■ About this exercise
Please print, exactly as written, the line containing "How do I perform: Open" and each line after it through the end of the material; pictures stay out.

Records shown Block Start

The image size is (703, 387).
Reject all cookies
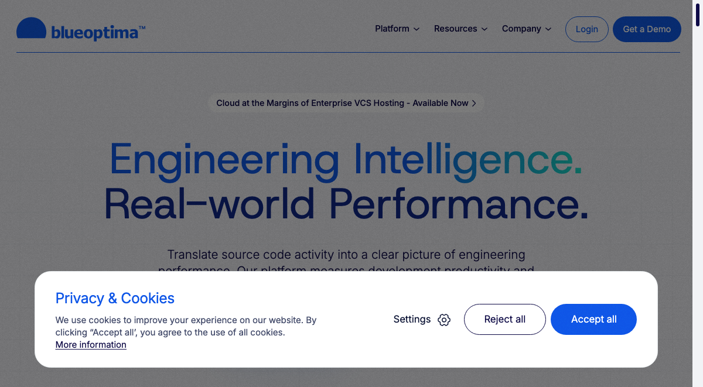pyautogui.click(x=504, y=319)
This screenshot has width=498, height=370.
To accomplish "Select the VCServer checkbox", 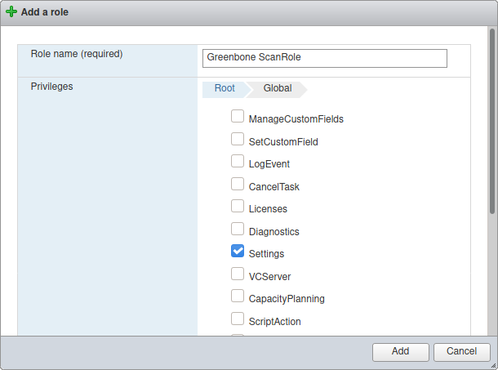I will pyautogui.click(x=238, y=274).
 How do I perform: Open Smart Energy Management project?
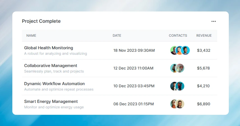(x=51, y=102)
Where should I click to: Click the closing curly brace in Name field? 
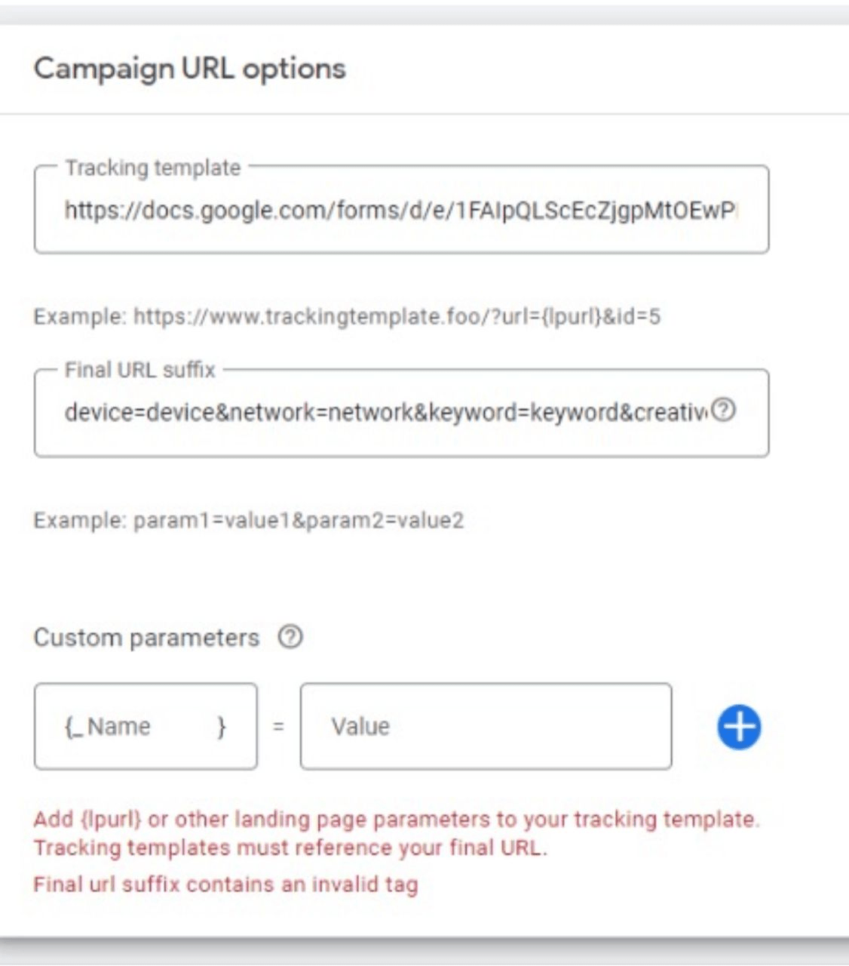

Records shown Block End

■ The answer
 How do I perform: Open Smart Energy Management project?
(x=51, y=102)
Where should I click to: Click the closing curly brace in Name field? 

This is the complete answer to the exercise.